High dose ascorbate supplementation fails to affect plasma homocyst(e)ine levels in patients with coronary heart disease

Andrew G. Bostom, Rhode Island Hospital
Lisa Yanek, Memorial Hospital of Rhode Island
Anne L. Hume, Memorial Hospital of Rhode Island
Charles B. Eaton, Memorial Hospital of Rhode Island
William McQuade, Memorial Hospital of Rhode Island
Marie Nadeau, Jean Mayer USDA Human Nutrition Research Center on Aging
Gayle Perrone, Jean Mayer USDA Human Nutrition Research Center on Aging
Paul F. Jacques, Jean Mayer USDA Human Nutrition Research Center on Aging
Jacob Selhub, Jean Mayer USDA Human Nutrition Research Center on Aging

Abstract

Pharmacologic doses of folate, in the absence of clinical folate deficiency, can reduce plasma levels of the putatively atherothrombotic amino acid, homocysteine (H(e)).
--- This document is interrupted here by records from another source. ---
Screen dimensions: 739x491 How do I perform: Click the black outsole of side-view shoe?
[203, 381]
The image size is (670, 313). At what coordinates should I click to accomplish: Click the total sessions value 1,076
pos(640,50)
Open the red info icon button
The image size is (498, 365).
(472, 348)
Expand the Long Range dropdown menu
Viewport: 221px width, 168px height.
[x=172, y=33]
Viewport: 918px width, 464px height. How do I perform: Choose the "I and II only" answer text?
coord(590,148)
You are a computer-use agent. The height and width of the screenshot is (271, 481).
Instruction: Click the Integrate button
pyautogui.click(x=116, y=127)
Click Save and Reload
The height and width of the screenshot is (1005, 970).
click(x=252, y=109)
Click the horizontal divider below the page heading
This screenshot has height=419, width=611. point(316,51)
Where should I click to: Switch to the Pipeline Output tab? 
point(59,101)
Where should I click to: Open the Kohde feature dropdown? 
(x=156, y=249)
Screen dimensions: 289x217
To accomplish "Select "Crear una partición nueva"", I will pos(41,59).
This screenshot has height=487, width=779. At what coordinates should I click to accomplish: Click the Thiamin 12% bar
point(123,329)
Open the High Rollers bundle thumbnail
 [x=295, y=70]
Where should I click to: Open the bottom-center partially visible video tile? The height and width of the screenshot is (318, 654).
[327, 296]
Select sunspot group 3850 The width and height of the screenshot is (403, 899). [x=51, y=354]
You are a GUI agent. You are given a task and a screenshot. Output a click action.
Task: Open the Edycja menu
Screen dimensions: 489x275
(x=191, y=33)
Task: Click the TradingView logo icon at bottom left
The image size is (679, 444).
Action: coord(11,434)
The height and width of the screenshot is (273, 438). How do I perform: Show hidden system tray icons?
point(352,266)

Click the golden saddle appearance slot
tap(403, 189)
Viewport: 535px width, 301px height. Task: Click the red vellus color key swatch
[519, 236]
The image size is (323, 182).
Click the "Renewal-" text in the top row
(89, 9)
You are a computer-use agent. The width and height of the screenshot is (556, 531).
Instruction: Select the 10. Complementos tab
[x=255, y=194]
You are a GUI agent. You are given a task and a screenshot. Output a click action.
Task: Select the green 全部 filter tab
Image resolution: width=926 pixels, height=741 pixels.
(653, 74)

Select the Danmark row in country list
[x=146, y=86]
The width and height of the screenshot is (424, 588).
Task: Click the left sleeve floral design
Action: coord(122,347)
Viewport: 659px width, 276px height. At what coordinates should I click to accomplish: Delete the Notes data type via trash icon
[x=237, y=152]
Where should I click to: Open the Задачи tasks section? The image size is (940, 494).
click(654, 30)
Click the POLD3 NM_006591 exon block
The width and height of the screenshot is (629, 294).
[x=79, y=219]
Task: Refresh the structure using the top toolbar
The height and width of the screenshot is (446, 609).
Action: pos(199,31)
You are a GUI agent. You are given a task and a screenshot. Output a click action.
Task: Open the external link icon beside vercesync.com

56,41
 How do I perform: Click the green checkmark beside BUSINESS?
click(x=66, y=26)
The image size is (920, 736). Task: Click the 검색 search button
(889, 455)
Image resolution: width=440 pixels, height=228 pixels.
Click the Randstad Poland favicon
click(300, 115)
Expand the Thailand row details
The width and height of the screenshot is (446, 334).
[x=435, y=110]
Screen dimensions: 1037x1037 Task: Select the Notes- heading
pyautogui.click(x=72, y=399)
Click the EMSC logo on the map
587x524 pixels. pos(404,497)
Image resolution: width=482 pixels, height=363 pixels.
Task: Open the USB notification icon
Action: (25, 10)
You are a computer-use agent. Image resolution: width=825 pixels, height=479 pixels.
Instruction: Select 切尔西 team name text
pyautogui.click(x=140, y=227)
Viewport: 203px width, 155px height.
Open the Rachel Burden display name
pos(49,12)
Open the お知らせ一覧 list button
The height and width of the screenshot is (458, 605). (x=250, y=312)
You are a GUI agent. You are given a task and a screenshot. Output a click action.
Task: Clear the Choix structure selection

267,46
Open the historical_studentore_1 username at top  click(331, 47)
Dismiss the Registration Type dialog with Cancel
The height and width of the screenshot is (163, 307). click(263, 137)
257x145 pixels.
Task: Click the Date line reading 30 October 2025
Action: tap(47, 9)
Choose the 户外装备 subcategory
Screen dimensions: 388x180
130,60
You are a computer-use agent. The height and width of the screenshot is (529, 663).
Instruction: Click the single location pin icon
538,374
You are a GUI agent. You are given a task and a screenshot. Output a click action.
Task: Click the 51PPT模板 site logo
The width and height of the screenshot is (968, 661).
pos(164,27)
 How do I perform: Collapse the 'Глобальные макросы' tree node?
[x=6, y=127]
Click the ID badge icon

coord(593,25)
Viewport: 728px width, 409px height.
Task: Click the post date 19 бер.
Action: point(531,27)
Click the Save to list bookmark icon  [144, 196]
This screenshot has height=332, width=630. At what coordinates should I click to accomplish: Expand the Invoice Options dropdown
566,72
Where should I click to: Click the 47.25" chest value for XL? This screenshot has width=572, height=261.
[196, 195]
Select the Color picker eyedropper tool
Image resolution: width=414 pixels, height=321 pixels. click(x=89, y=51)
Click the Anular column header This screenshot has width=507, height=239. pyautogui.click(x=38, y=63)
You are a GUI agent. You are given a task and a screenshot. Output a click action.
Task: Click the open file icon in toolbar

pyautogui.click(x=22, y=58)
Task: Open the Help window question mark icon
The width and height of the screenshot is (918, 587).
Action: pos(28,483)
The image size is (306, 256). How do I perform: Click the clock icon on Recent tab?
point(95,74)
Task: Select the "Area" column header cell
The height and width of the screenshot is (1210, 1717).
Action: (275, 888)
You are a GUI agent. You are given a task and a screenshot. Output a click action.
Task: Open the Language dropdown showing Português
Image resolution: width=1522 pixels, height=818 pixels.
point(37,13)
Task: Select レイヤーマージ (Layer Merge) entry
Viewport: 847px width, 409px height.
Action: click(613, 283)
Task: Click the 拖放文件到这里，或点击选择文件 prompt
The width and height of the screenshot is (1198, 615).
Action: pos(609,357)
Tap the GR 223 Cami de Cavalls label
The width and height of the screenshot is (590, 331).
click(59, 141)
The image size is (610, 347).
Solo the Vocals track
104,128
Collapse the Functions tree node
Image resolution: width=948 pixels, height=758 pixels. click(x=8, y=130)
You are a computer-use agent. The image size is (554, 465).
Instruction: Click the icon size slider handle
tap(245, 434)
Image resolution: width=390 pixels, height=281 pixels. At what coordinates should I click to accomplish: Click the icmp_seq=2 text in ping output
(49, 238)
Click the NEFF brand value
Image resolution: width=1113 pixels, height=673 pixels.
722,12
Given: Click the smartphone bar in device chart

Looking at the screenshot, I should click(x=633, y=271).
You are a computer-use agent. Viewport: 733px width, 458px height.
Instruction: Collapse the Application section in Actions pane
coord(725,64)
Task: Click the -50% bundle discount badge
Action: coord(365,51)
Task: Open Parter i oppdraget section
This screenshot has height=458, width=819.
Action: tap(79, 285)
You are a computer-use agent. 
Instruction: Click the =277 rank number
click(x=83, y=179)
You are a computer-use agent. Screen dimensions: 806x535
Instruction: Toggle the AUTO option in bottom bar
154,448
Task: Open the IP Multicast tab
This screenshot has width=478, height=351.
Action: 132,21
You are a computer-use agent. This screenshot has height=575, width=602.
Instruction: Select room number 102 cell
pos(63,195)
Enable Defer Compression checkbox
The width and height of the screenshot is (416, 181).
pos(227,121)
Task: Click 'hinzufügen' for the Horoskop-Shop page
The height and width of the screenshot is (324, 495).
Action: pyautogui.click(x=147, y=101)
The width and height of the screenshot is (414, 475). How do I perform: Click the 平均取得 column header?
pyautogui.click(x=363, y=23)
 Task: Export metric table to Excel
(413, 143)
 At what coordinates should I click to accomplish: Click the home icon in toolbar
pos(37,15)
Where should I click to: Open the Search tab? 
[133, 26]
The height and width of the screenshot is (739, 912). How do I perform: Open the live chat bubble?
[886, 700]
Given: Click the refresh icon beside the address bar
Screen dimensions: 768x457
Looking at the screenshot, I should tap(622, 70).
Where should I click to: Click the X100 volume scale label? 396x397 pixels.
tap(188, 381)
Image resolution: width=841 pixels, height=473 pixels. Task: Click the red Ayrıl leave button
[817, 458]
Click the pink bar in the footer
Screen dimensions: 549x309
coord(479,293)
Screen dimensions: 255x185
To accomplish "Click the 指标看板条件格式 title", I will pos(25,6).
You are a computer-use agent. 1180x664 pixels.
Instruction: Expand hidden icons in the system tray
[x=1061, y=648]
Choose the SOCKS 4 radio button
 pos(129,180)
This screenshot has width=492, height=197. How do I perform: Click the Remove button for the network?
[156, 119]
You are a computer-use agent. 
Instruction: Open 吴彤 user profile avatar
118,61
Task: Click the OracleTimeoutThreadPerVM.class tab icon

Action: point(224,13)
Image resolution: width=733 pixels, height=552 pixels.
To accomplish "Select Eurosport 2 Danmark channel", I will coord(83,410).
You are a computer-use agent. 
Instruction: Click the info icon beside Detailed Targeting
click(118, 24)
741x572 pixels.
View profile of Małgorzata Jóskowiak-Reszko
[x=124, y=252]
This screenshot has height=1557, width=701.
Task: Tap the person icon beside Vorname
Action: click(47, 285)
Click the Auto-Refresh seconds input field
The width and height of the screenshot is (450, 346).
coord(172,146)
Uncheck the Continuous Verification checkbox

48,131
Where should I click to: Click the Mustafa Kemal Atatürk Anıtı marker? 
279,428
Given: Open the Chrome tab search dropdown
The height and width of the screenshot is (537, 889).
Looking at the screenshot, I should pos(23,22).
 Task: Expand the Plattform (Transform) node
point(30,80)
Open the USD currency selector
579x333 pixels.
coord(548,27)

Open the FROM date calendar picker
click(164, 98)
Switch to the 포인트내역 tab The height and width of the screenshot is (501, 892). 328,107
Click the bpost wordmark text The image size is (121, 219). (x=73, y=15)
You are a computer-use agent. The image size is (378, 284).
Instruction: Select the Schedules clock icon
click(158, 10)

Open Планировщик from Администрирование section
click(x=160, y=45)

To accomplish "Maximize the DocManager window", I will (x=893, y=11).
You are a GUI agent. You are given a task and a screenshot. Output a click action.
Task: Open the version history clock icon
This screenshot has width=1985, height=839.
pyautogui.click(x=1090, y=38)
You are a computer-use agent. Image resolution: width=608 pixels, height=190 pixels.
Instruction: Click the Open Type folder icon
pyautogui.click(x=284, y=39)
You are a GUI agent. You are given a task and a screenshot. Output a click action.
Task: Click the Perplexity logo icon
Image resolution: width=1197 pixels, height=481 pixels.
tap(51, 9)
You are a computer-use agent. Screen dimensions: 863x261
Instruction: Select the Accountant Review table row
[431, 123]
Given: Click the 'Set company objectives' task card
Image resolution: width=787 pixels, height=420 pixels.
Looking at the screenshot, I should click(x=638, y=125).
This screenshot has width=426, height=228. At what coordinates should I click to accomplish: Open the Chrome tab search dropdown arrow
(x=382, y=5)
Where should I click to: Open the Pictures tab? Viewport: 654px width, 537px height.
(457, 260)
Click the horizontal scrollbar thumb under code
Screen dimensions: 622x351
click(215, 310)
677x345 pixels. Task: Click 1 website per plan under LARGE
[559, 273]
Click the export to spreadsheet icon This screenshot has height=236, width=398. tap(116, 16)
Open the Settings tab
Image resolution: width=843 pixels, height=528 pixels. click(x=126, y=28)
Data suggesting that H(e) may accumulate in experimental scurvy prompted us to explore the efficacy of high dose ascorbate supplementation as a H(e)-lowering treatment, in the absence of clinical ascorbate deficiency. A randomized, placebo-controlled trial of 12 weeks of high dose (4.5 g/day) ascorbate supplementation was completed by 44 patients with established coronary heart disease. No significant change in mean fasting total plasma H(e) levels was demonstrable despite a marked increase in mean fasting plasma Asorbate levels amongst those patients randomized to active treatment. Ascorbate supplementation to prevent the development of fasting hyperhomocysteinemia may only be relevant at scorbutic levels of plasma ascorbate. © 1994.